The recent sale of Orient Lines' only ship, the Marco Polo, seemed to signal the death knell for the exploration cruise line.
That is, until Wayne Heller, the founder of the Cruises Only agency, surfaced last month with the news that he had purchased the Orient brand and was on the lookout for a ship.
Heller, despite years in the travel industry, at first glance seems an unlikely figure to lead the renaissance of the shipless line. The 51-year-old Floridian was most recently running a 48-acre, standardbred horse training facility north of Orlando.
But, Heller said: "My lifelong ambition has always been to own a cruise line.
"I'm from South Florida, and I happened to be around in the '60s when the birth of the cruise industry occurred."
The delay in realizing his dream was a noncompete clause he was bound to when he left Cruises Only in 2000. He had sold the company, which he started in 1984, to a U.K.-based firm, MyTravel, in 1997, and stayed on for three years as president and board member.
Once he was able to, he started looking for a cruise brand. He inquired about Windstar Cruises, but it was sold to Ambassadors International. Shortly after that, he read an article about NCL Corp. selling the Marco Polo. Once the ship was sold, to U.K-based Transocean Tours, he approached Star Cruises about the brand.
"They were willing to allow it to continue," Heller said. "My only goal was to continue the brand.

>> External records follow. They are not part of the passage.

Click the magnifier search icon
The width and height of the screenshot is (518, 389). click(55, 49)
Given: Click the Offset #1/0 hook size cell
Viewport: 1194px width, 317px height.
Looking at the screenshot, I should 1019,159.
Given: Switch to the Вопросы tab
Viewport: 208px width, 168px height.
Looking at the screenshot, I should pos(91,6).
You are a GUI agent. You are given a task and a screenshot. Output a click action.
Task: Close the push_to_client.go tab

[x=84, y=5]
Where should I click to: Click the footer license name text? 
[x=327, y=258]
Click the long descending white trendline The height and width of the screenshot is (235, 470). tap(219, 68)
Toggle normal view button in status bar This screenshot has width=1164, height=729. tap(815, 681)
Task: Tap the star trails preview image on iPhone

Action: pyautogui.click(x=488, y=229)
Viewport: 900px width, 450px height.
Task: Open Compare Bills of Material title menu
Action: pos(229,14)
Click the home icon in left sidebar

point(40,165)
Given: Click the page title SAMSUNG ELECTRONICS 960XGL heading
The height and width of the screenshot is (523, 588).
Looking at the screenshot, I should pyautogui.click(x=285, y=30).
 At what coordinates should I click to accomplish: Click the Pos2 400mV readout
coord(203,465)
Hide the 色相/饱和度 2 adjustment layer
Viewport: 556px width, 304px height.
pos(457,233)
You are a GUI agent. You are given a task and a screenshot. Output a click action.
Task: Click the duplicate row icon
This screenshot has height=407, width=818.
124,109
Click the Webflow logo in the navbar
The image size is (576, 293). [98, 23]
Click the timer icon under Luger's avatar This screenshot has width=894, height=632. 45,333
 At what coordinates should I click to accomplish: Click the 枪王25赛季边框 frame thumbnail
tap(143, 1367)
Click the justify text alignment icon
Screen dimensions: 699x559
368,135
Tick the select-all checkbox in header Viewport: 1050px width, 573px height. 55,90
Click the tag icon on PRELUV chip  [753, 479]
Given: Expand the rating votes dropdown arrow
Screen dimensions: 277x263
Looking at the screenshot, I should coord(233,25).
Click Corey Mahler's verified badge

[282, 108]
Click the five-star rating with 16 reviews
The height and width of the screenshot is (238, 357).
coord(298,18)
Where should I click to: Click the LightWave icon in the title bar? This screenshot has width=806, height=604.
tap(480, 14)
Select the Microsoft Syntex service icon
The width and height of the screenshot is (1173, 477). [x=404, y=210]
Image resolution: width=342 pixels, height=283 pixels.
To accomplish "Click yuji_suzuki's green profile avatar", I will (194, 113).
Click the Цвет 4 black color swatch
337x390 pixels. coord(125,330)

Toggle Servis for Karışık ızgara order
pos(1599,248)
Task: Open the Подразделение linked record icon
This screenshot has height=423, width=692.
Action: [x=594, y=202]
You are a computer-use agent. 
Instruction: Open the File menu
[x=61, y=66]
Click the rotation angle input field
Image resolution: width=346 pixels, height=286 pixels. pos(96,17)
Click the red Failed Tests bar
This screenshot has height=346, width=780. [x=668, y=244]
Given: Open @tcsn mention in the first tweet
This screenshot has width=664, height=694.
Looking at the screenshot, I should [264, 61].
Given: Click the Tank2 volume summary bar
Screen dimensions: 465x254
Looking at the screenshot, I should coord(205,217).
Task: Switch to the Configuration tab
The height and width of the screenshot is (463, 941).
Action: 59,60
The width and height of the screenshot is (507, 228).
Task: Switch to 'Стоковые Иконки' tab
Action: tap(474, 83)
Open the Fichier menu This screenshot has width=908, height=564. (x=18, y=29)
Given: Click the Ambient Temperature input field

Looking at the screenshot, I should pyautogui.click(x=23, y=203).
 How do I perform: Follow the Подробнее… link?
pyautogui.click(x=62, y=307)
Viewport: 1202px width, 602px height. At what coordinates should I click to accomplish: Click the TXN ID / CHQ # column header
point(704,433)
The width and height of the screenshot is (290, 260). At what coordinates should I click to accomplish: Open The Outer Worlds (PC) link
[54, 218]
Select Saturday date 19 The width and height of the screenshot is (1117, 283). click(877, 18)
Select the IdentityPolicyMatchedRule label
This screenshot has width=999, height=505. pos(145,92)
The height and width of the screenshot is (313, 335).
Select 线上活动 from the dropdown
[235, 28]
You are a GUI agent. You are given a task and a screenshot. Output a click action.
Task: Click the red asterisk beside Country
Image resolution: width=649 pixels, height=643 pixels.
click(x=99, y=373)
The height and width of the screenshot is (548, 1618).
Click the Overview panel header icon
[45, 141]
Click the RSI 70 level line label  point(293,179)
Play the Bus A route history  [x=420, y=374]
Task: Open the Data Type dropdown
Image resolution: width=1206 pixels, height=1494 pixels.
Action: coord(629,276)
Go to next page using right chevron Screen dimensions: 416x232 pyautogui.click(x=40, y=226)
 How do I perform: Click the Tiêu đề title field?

I didn't want it to die."
Heller opened the line's new offices in Orlando last week, and he said he would make an announcement about a new flagship for the line in the next month.
Orient, founded in 1991, made its name by taking its small, upscale cruise ship to far-flung destinations such as Antarctica and Asia. It operated the 42-year-old Marco Polo; for a time it also operated the Crown Odyssey, the former Norwegian Crown.
Heller said he planned to revitalize, not reinvent, the line. His plan is to acquire two or three 600- to 800-passenger ships. He hopes to have a Philippine crew, which he said former Orient guests raved about, and to continue to be a destination specialist.
The line is expected to begin service in April, Heller said, with itineraries in Europe and North Africa. He plans to take the ship to less-visited destinations, like England's Lake District and Szczecin, a Polish city an hour from Berlin.
"One of the things I like about Orient is we really don't have a competitor," he said. "We will be a four-star product, but we will be a lot less expensive than Oceania. Who else has 600- to 800-passenger ships? They are out there but not catering to U.S. guests at the value we will offer."
Among the planned changes will be three or four restaurants, including a bar that serves sandwiches and snacks, rather than one main dining room.
As for any fears about starting a line during shaky economic times, Heller's entrepreneurial spirit has not died. "Every cruise line has had to take risks," he said.